START Raw data
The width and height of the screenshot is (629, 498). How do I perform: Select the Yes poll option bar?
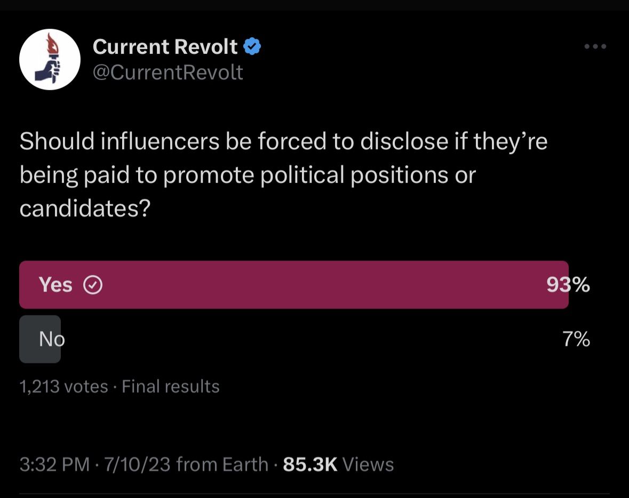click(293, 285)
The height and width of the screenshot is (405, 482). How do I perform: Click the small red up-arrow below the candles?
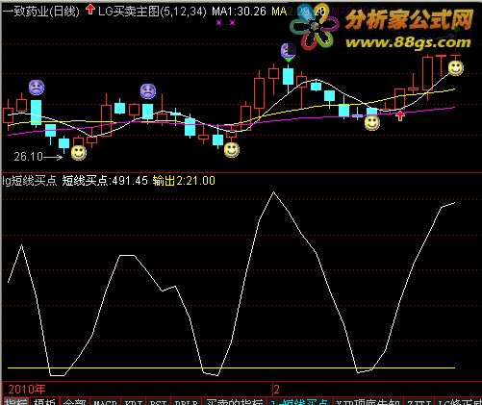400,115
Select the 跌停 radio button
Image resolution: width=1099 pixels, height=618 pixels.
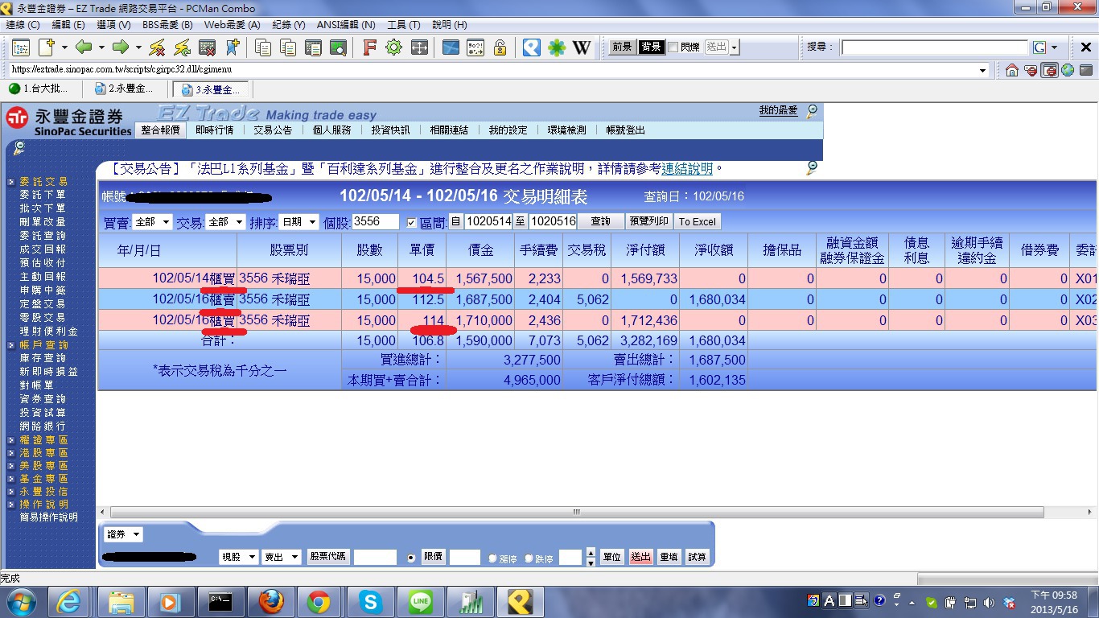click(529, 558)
END Raw data
START Raw data
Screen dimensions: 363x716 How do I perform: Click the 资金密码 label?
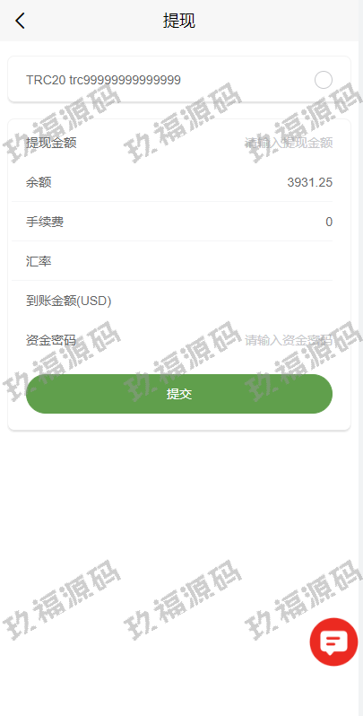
END Raw data
START Raw data
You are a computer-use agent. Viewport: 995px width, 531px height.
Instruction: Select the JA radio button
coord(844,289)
END Raw data
Your instructions: Output exactly the stretch of the listing that begins at the line containing "The width and" and ends at the line containing "Select the 跌停 radio button", both kept. Omit pictures and everything else.

Your response:
The width and height of the screenshot is (629, 498). How do I perform: Select the Yes poll option bar?
click(293, 285)
The height and width of the screenshot is (405, 482). How do I perform: Click the small red up-arrow below the candles?
400,115
Select the 跌停 radio button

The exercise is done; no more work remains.